The court was filled with anticipation and
excitement as the first hearing was about to begin. Representing the US
was a very young well-polished female lawyer so green I assumed she was
someone’s assistant. Her presence was almost dismissive to the
validity of this matter. The plaintiff’s attorneys varied in age and
stature all appearing to have many years and a variety of experience.
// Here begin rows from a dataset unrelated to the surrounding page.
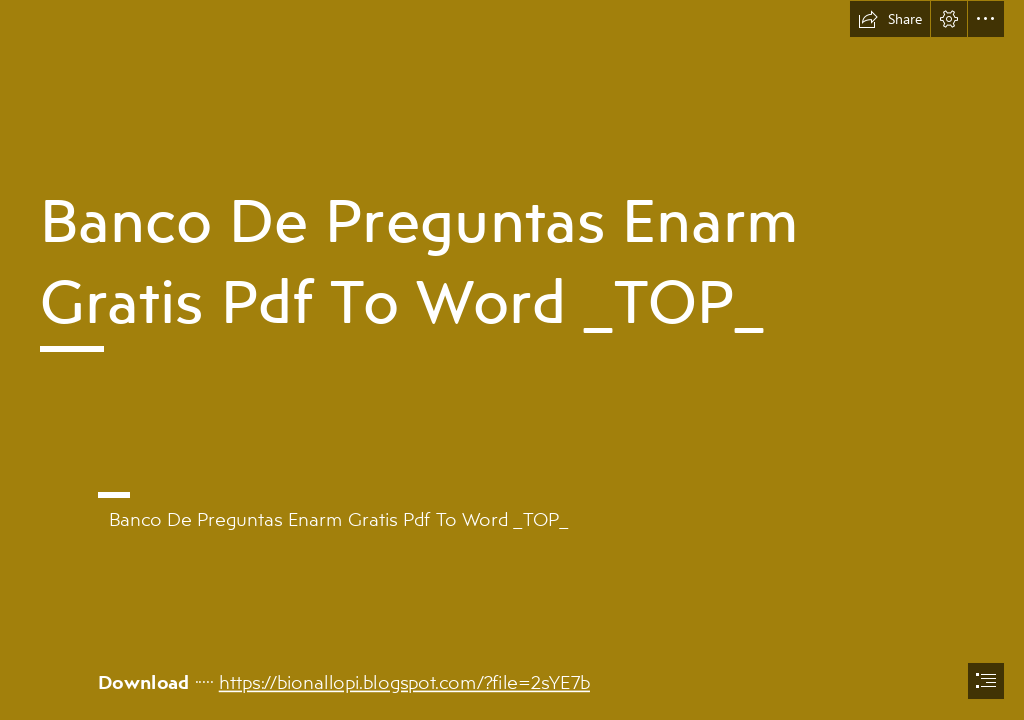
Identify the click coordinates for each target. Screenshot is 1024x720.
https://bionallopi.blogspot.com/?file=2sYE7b (403, 681)
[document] (512, 360)
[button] (890, 19)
Pleasantries where shared and the magistrate entered the court room.
The
defendant stuck to a very well-rehearsed and polished presentation
siting case law of past decisions they felt supported their claim for
dismissal. After which the plaintiff’s attorney’s presented their
case, again each siting case law and also rebutting the validity of the
defendants claims due to the plaintiff not having taken action to
further challenge the implied threat conveyed by the letter sent in
September.
One lawyer for the
Goldwater Institute, Nick Dranias presented a very insightful and sound
presentation referencing a case in Massachusetts decided on the week
previously. It too dealt with the ability for a State to have laws
recognized within the state that would not be recognized or valid
outside of it, specifically same sex marriage.
The
magistrate seemed to have predetermined questions for the plaintiff as
if he was already weighing in favors of the defendant. Having no really
challenging questions for the defendant, especially in regards to cases
sited like that which Dranias presented giving direct relevancy to this
matter before him.
Overall I felt as
though I witnessed a critical moment in Montana’s and perhaps the USA’s
history. I found it quite frustrating how little reference was given
directly to the constitution or the bill of rights but much was given
to past cases where decisions have been made perhaps with both good and
bad outcomes. It seemed to this observer that the nature of this case,
the validity of MFFA is based solely on the constitutional rights we
all have as citizens. Therefore, siting cases not directly related made
little sense and gave merit to some people’s complaint about law being
made from the bench.
In summary, I
believe the entire argument on behalf of the federal government was
that they have supremacy since items produced in Montana or any state
for that matter ultimately can be transported into other states or
countries. Not once did they consider the current process for selling
new firearms where the MFFA is not applicable, where after the weapon
is sold it can change ownership multiple times and have no bearing on
interstate commerce. The entire argument of the defense hinged upon
the fact that Montana has the right, as any state to monitor the
business practices that will only directly affect the intrastate
commerce of that state.
James Knox
Billings, Montana
Thank you,
James Knox
Montana House of Representatives, HD 47 Candidate
Freedom is never free, this is why I am running.